No podía calcular a qué distancia se encontraba la cabaña, pero sin permitirse ni un segundo de vacilación empezó a bajar, arrastrándose de una roca a otra, sin preocuparse del enemigo que estaba detrás de ella, ni de los soldados, que sin duda se habrían escondido, pues aún no había aparecido el inglés. Siguió avanzando, olvidando a su mortal enemigo, que le pisaba los talones, corriendo, tropezando, con los pies destrozados, aturdida; pero a pesar de todo, siguió avanzando… Cuando, de pronto, la hacía caer una grieta, o una piedra, o una roca resbaladiza, se levantaba trabajosamente, y echaba a correr de nuevo, con la intención de avisar a los fugitivos, de rogarles que huyeran antes de que llegara Percy, y de decirle a su marido que se alejara, que se alejara del espantoso destino que le aguardaba. Pero súbitamente se dio cuenta de que unos pasos más rápidos que los suyos la seguían de cerca, y a los pocos instantes, una mano la agarró por la falda, y volvió a caer de rodillas, mientras le rodeaban la boca con algo para impedir que soltara un grito.

Aturdida, furiosa por la amargada decepción, miró a su alrededor, impotente, y, agachado junto a ella, vio entre la niebla que parecía rodearla dos ojos malvados y penetrantes, que a su cerebro excitado se le antojaron dotados de una luz verdosa, extraña y sobrenatural.

Estaba tendida a la sombra de una gran roca; Chauvelin no podía distinguir sus rasgos, pero le pasó los dedos largos y blancos por la cara.

—¡Una mujer! —susurró—. ¡Por todos los santos del cielo! Desde luego, no podemos soltarla —murmuró para sus adentros—. Me gustaría saber quién…

Se calló bruscamente, y tras unos segundos de silencio absoluto, emitió una risita larga y extraña, mientras Marguerite volvía a sentir, con un estremecimiento de horror, los delgados dedos del hombre deslizándose por su rostro.

—¡No es posible! ¡Pero qué sorpresa tan agradable! —susurró, con falsa galantería, y Marguerite notó que Chauvelin llevaba su mano, que no podía oponer resistencia, a los finos y burlones labios.

La situación hubiera resultado realmente grotesca de no haber sido porque al mismo tiempo era terriblemente trágica: la pobre mujer, angustiada, destrozada, furiosa por la amarga decepción que había sufrido, recibiendo de rodillas las banales galanterías de su mortal enemigo.

A punto de desvanecerse, medio asfixiada por la mordaza, no tenía fuerzas ni para moverse ni para gritar.
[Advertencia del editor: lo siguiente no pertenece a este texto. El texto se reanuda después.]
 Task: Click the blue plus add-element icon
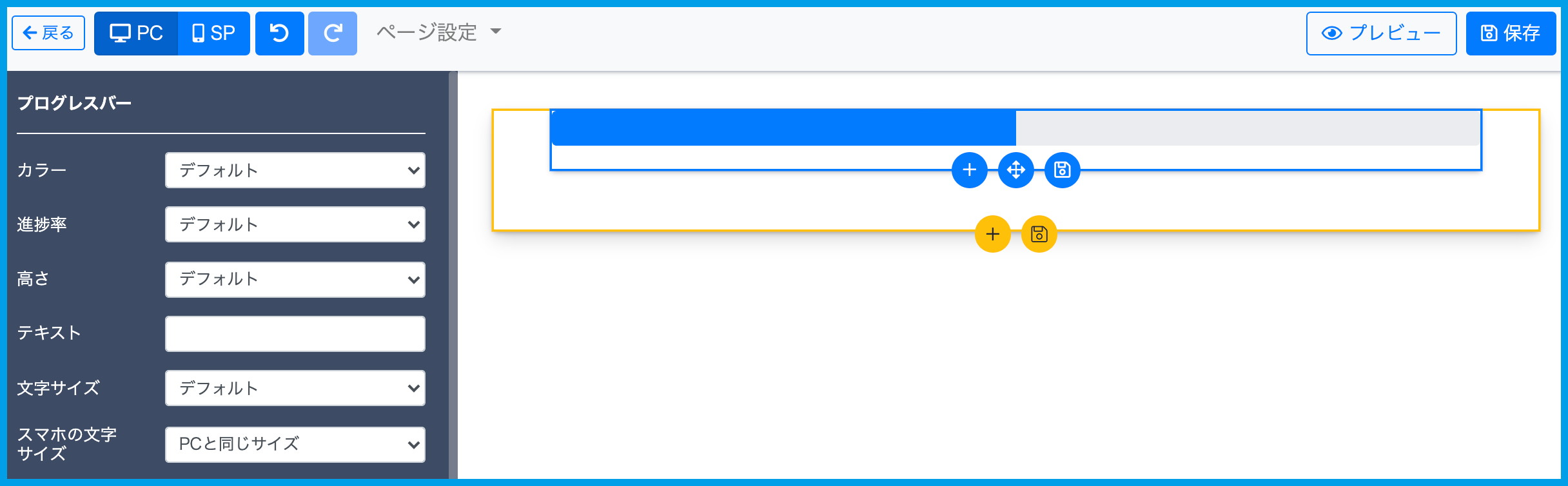tap(969, 170)
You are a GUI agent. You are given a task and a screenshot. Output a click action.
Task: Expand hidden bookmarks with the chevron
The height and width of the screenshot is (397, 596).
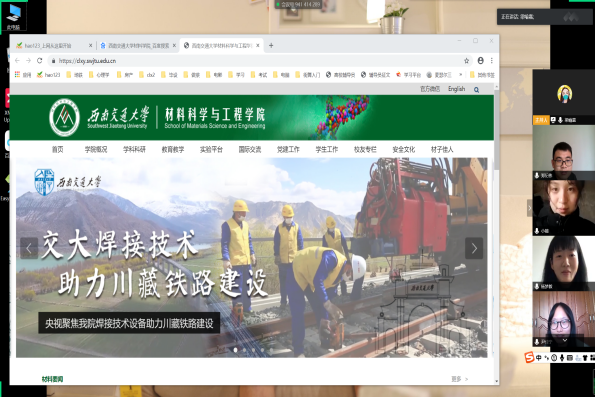click(x=460, y=75)
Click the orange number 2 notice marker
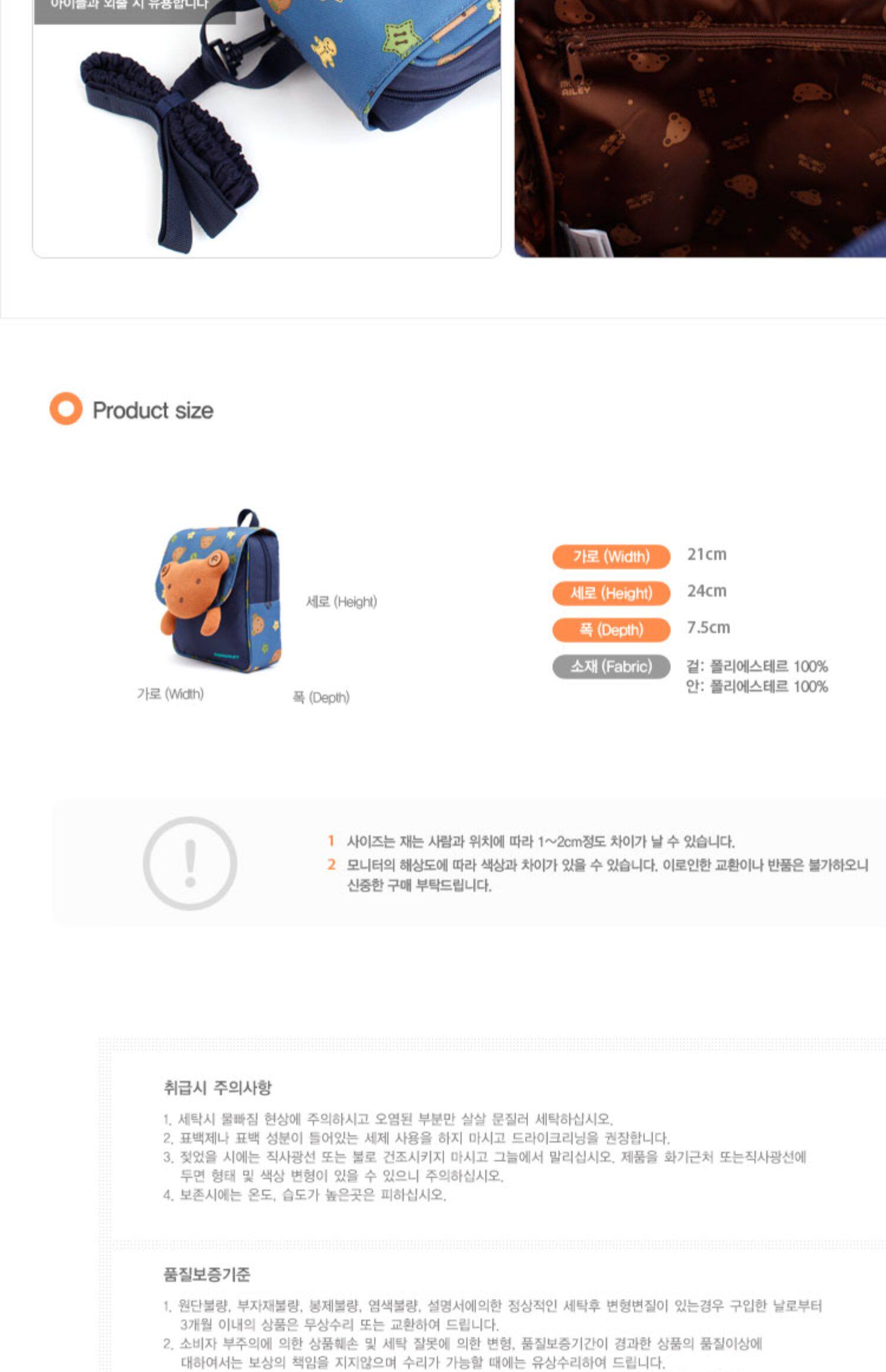Image resolution: width=886 pixels, height=1372 pixels. (331, 864)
Era como si la excitación que había mantenido hasta entonces su delicado cuerpo hubiera cesado repentinamente, como si la sensación de absoluta desesperación hubiera paralizado por completo su cerebro y sus nervios.

Chauvelin debió dar ciertas órdenes, que Marguerite no pudo oír por estar demasiado aturdida, pues notó que la levantaban del suelo; apretaron aún más la mordaza, y unos fuertes brazos la llevaron hacia la lucecita roja, que para ella había sido como un faro y el último destello de esperanza.